# frage zu usb

## Stone

huhu.

hab eine digi cam bei der man die daten auch ohne tools runterladen kann da man sie wie einen art usb stick verwenden kann.

was genau brauch ich beim 2.6er kernel um die cam zu mounten?

ich nehm mal an USB Mass Storage support

was brauch ich noch? vielleicht scsi emu?

wäre fein wenn ihr mir ein bissl helfen könnt  :Smile: 

----------

## skunk

https://forums.gentoo.org/viewtopic.php?t=53537

----------

## Stone

so hab jetzt den kernel neu kompiliert und wenn ich mir die logs anschaun erkennt der rechner mal das am usb die cam dran hängt.

aber wenn ich jetzt versuch über mount -t vfat /dev/sda1 /mnt/bla zu mounten seh ich nichts bezüglich sda...

----------

## Sas

scsi disk support (sd_mod) vergessen?

----------

## DerMojo

Welche sd* - Devices hast du denn?

Hast du hotplug laufen?

----------

## Stone

scsi disk support hab ich im kernel hinein kompiliert

ähm hotplug hab ich noch nicht mal am rechner  :Smile: 

werd ich mal drauf geben

----------

## Sas

klappts denn, wenn du die benötigten module von hand lädst? was sagt denn "lsmod"?

----------

## Stone

su hotplug is mal oben. also wenn ich mir die logs anschaun wird das ding mal fein erkannt jetzt ist mein problem nur das ich nicht weil die welchen dev. ich das ding mounten kann weil es anscheinend nicht vorhanden ist.

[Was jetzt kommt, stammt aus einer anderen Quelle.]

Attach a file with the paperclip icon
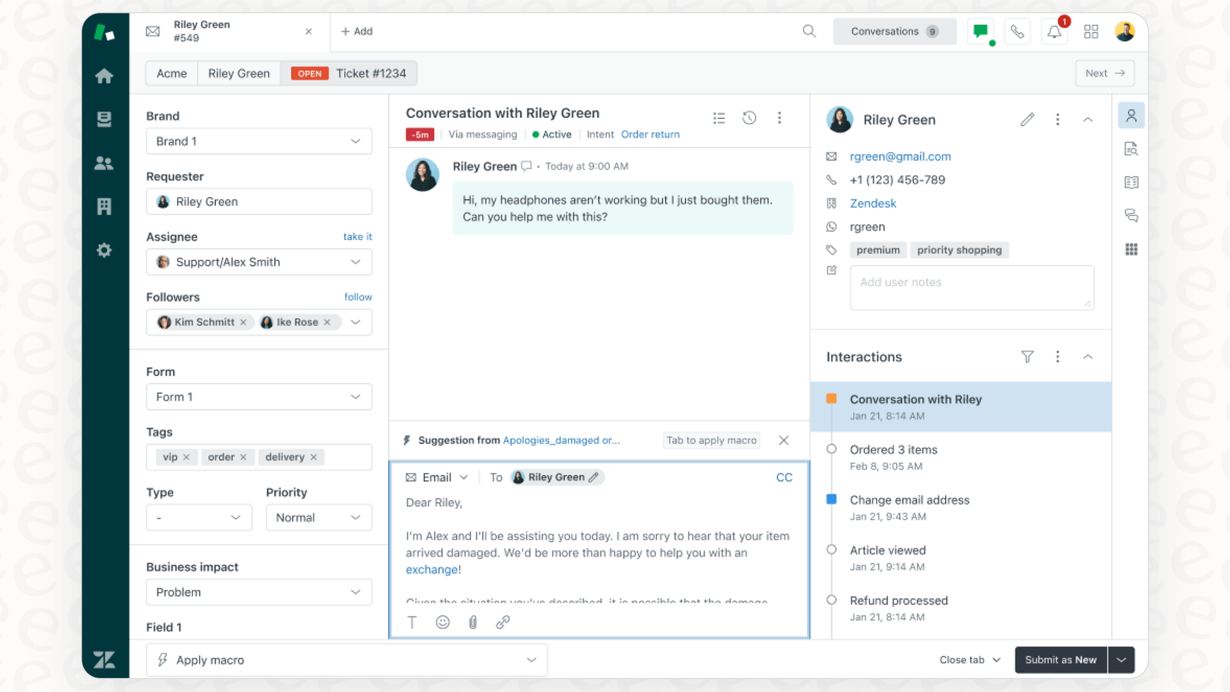 coord(473,622)
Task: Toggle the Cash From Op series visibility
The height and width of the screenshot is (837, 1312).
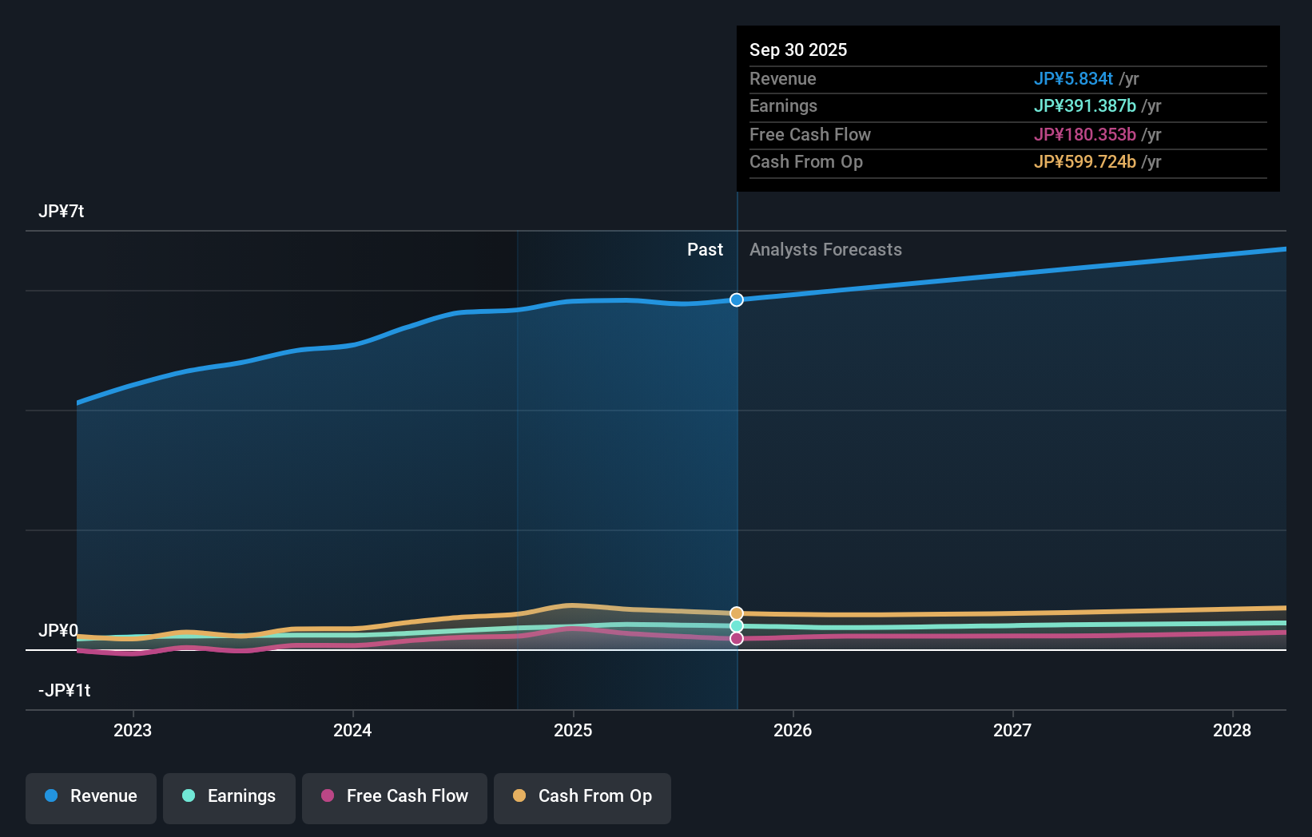Action: [582, 797]
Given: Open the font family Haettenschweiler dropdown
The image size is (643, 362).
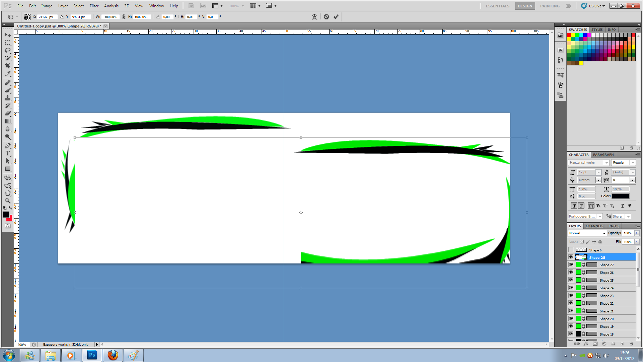Looking at the screenshot, I should coord(606,163).
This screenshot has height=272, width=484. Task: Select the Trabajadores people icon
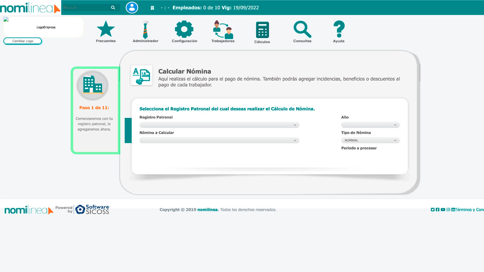point(223,29)
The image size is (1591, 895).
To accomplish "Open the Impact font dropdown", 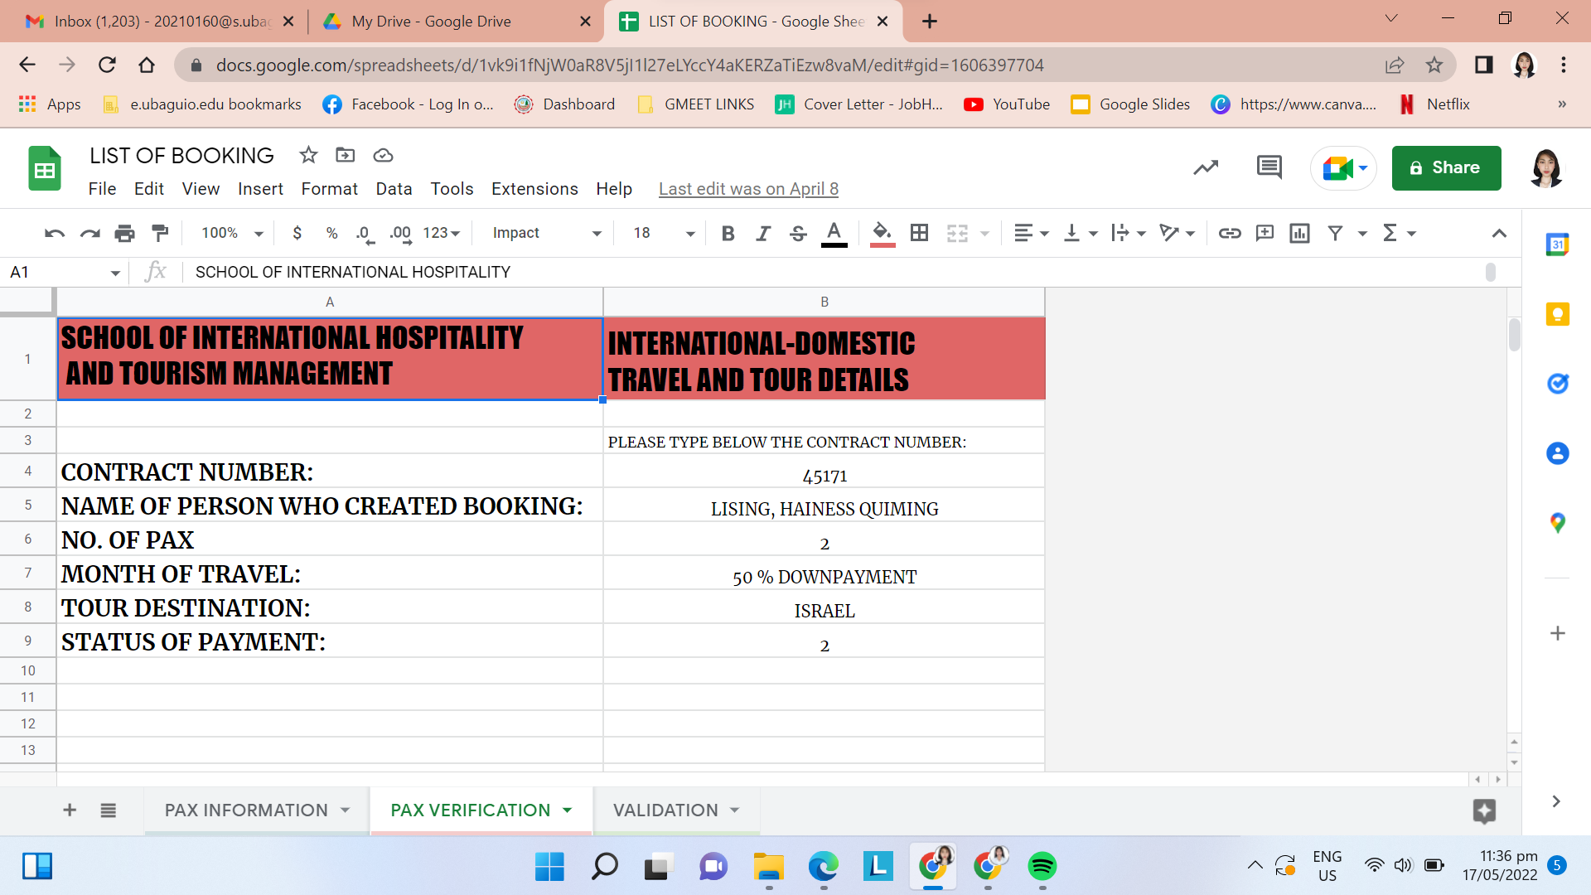I will (x=545, y=234).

ich hab die ganzen usb und scsi sachen in den kernel selber kompiliert (2.6.3):

SCSI disk support

Support fpr USB

USB verbose debug msg

USB device filesystem

EHCI HCD

UHCI HCD

USB Mass Storage support

----------

## DerMojo

Vielleicht wiederhole ich mich ja, aber

```
ls /dev/sd*
```

???

Da sollte das passende Device stehen.

----------

## Sas

jo, wollte ich auch grad sagen. denn im kernel scheint ja eigentlich alles vorhanden zu sein...

brauchst natürlich auch fat unterstützung, aber das ist denke ich eh standardmässig ausgewählt und ausserdem gäbe es da dann erst ne fehlermeldung beim mounten, das device müsste aber da sein.

----------

## Stone

na sorry hab das voher überlesen von dir  :Sad: 

ich hab garkeine sd* devs

hab nur scsi shm snd sound

----------

## toskala

scsi generic support...

----------

## Stone

hab ich jetzt auch im kernel und hab ihn neu gebootet. hab aber leider noch immer nichts sd* mässiges  :Sad: 

----------

## Sas

was steht den (relevantes) in dmesg?

----------

## toskala

ist es denn überhaupt ein usb blockdevice was du da benutzen willst?   :Shocked: 

----------

## Stone

```
hub 1-0:1.0: port 1, status 101, change 1, 12 Mb/s

hub 1-0:1.0: debounce: port 1: delay 100ms stable 4 status 0x101

usb 1-1: new full speed USB device using address 3

usb 1-1: new device strings: Mfr=1, Product=2, SerialNumber=0

drivers/usb/core/message.c: USB device number 3 default language ID 0x409

usb 1-1: Product: Canon Digital Camera

usb 1-1: Manufacturer: Canon Inc.

drivers/usb/core/usb.c: usb_hotplug

usb 1-1: registering 1-1:1.0 (config #1, interface 0)

drivers/usb/core/usb.c: usb_hotplug

hub 1-0:1.0: port 1, status 100, change 3, 12 Mb/s

usb 1-1: USB disconnect, address 3

usb 1-1: usb_disable_device nuking all URBs

usb 1-1: unregistering interface 1-1:1.0

drivers/usb/core/usb.c: usb_hotplug

usb 1-1: unregistering device

drivers/usb/core/usb.c: usb_hotplug

hub 1-0:1.0: port 1 enable change, status 100
```

ich kopier mal lieber zuviel rein als zu wenig  :Smile: 

----------

## DerMojo

Immerhin wird's erkannt (irgendwie).

Mir fällt du nur noch OHCI-support ein, wobei ich nicht weiß, ob du den brauchst.

Mein USB-Device sda zeigt auf "scsi/host1/bus0/target0/lun0/disc", gibt's bei dir sowas ähnliches? Vielleicht fehlt da nur ein Link...

----------

## Stone

 *toskala wrote:*   

> ist es denn überhaupt ein usb blockdevice was du da benutzen willst?  

 

jop daran liegst auch  :Sad: 

hab grad wo so ein karten lesegerät bei meinem onkel gefunden und mir ausgeborgt. damit lauft es wunderbar!

dh. das es damit ein prob gibt. find ich zwar etwas schade aber ich werd mir halt auch so ein ding zulegen.

danke nochmal an alle

----------